*WHAT YOU NEED TO DO*: Taking the line with "Instruction: Click the" as the first, copy every line through the end of the records below exactly. Do not include pictures.

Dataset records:
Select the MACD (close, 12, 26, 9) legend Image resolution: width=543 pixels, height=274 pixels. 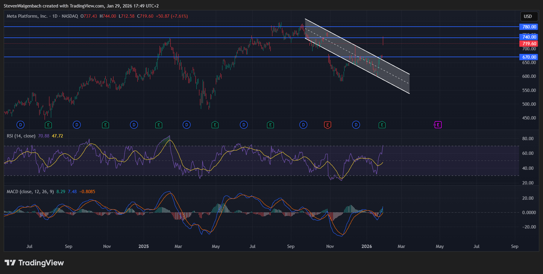tap(30, 192)
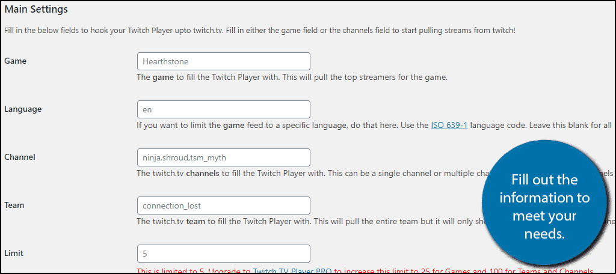The width and height of the screenshot is (616, 274).
Task: Open the Twitch TV Player PRO link
Action: tap(292, 270)
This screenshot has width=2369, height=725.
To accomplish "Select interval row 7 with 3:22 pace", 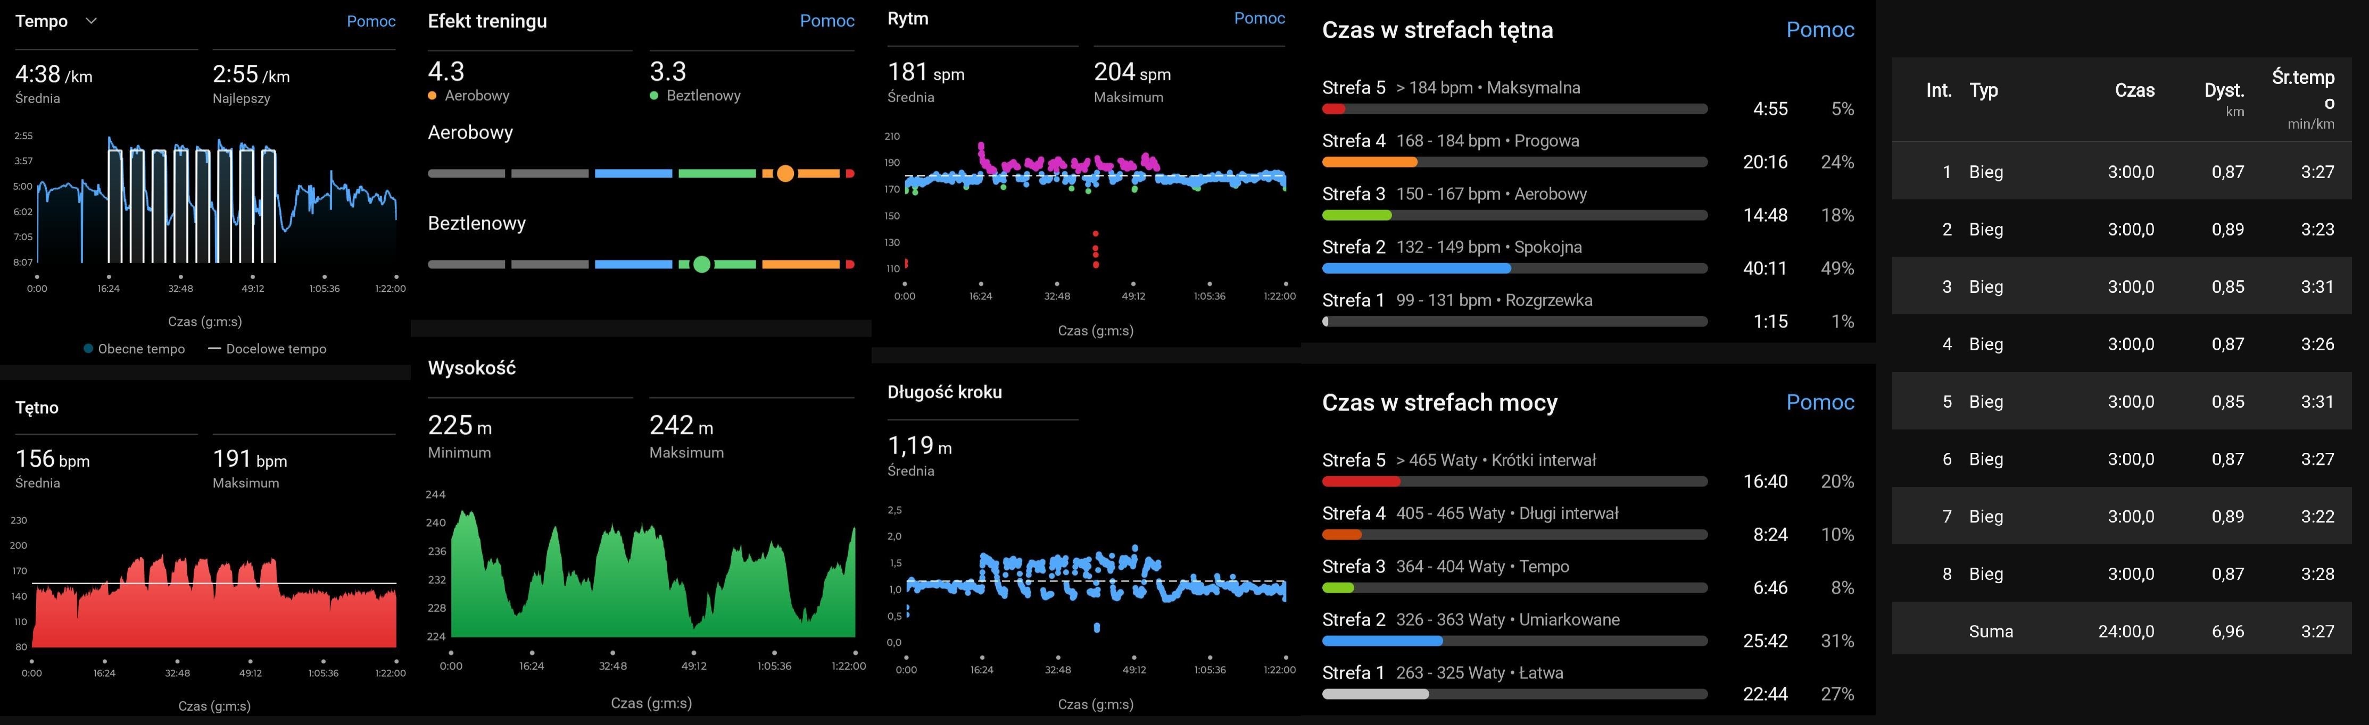I will tap(2129, 516).
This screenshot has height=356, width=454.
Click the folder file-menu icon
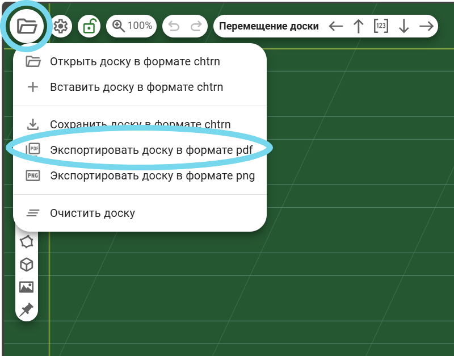coord(27,26)
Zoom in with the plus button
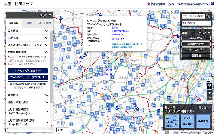218x138 pixels. coord(209,92)
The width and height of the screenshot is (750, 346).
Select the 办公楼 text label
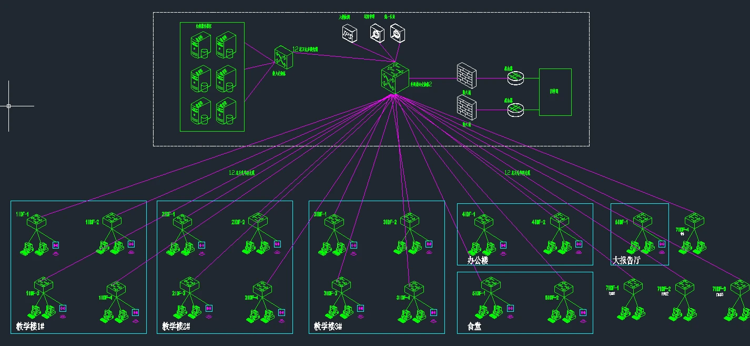click(x=478, y=260)
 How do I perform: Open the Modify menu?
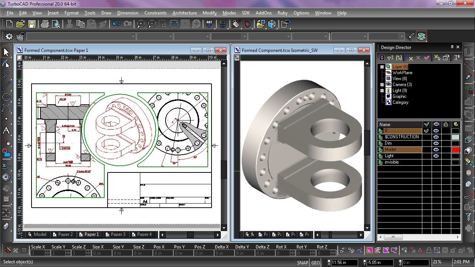pos(209,13)
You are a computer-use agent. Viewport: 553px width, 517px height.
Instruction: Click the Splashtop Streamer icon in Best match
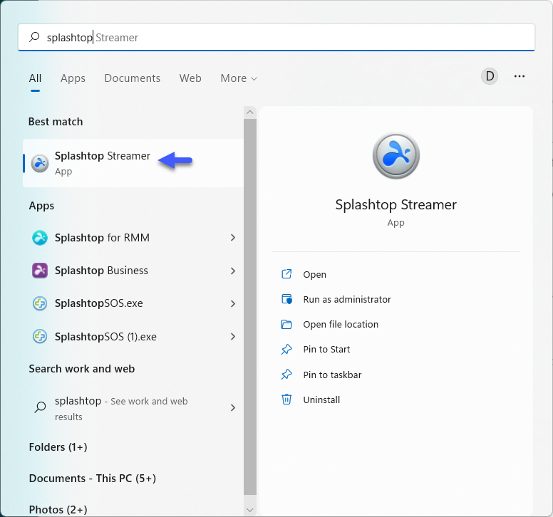[x=40, y=163]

*RESPONSE TO THIS TASK*:
Instruction: Click the Splashtop Streamer icon in Best match
[x=40, y=163]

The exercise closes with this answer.